Он отправил лакея к Хуго, чтобы тот подавал коляску, собрал со стола кое-какие бумаги, выпил золотистого бренди из заветной бутылки, припрятанной в шкафу за книгами. Внутри было пусто, прошлое казалось безмятежным цветным сном, а будущее застилала мгла. Поэт всё медлил покидать эти комнаты, всё бродил по ним, как будто ему уже было сказано, что он больше сюда не вернётся. Повинуясь порыву, он вынул из шкафа три книги с намерением забрать их с собой. Одной был сборник стихов Марселя, другой – теософские трактаты одного немецкого философа, с которым Патрик встречался лично, третьей – переписка Абеляра и Элоизы, старая потрёпанная книжица, когда-то стоявшая на каминной полке в доме его матери рядом с Библией и "Ирландскими песнями" Томаса Мура.

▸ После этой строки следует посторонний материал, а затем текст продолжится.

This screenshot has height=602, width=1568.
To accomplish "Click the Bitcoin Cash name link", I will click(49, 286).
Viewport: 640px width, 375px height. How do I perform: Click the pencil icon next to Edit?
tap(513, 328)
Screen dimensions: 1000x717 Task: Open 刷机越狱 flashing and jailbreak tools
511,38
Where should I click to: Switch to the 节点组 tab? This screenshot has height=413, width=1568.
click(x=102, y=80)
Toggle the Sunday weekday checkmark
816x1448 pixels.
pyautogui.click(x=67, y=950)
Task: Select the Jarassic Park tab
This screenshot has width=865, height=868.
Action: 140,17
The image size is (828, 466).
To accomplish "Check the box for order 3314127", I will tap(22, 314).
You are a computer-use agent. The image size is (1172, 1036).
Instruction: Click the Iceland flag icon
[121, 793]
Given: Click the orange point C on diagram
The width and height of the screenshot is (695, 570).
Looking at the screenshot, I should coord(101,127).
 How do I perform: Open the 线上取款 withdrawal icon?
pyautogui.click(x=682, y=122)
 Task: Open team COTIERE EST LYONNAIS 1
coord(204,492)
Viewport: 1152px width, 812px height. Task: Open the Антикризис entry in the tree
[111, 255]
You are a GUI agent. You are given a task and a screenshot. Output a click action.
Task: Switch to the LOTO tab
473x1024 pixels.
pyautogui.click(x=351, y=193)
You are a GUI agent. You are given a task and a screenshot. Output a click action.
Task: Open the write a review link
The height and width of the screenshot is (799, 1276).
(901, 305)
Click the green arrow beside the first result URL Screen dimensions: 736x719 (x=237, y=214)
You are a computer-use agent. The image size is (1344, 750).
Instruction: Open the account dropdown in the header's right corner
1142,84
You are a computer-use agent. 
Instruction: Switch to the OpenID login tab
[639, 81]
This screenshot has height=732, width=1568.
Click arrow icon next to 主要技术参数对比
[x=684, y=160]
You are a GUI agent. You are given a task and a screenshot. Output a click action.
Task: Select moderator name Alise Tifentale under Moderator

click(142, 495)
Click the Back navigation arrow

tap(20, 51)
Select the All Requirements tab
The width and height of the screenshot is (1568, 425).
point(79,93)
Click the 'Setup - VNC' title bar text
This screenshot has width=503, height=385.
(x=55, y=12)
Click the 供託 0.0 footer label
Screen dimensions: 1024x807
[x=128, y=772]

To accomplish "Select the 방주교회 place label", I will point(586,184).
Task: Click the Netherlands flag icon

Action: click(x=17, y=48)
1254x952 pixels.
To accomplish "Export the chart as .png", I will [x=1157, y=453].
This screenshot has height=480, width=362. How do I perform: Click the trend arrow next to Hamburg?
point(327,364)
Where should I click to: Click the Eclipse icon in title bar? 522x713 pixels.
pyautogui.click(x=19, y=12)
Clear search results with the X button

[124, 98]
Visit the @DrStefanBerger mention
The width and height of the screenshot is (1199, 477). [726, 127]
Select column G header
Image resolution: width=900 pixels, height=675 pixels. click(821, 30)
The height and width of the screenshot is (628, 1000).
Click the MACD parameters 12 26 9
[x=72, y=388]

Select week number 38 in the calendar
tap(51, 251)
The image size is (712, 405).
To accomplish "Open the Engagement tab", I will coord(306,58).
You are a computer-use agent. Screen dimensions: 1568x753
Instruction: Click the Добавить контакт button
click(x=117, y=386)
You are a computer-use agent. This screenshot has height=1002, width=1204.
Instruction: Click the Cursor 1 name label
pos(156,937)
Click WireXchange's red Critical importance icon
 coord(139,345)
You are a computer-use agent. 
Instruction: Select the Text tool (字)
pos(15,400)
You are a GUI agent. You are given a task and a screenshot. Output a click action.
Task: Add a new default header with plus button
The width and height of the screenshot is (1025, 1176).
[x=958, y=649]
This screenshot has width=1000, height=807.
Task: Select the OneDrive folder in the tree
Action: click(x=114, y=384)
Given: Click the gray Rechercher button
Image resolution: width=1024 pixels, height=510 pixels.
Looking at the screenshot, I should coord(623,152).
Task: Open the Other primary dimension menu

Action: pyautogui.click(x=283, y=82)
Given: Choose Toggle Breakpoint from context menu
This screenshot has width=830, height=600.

Лакей вернулся сказать, что коляска подана. Патрик накинул пальто, взял шляпу, замешкался на пороге, страстно желая оглянуться, но сдержался. Снаружи накрапывал дождь, первый в эту весну. Здесь, на площади, хорошо было слышно, как внизу ревёт река, стремясь освободиться от груза неповоротливых льдин, как ледяные корабли грохочут и трещат, сталкиваясь, наползая друг на друга, раскалываясь на куски…
Хуго помалкивал, утратив обычную весёлость, и только лошадям было всё нипочём: они знай себе беззаботно несли коляску под гору, радуясь быстрому движению, тёплому парному воздуху и ровному пути.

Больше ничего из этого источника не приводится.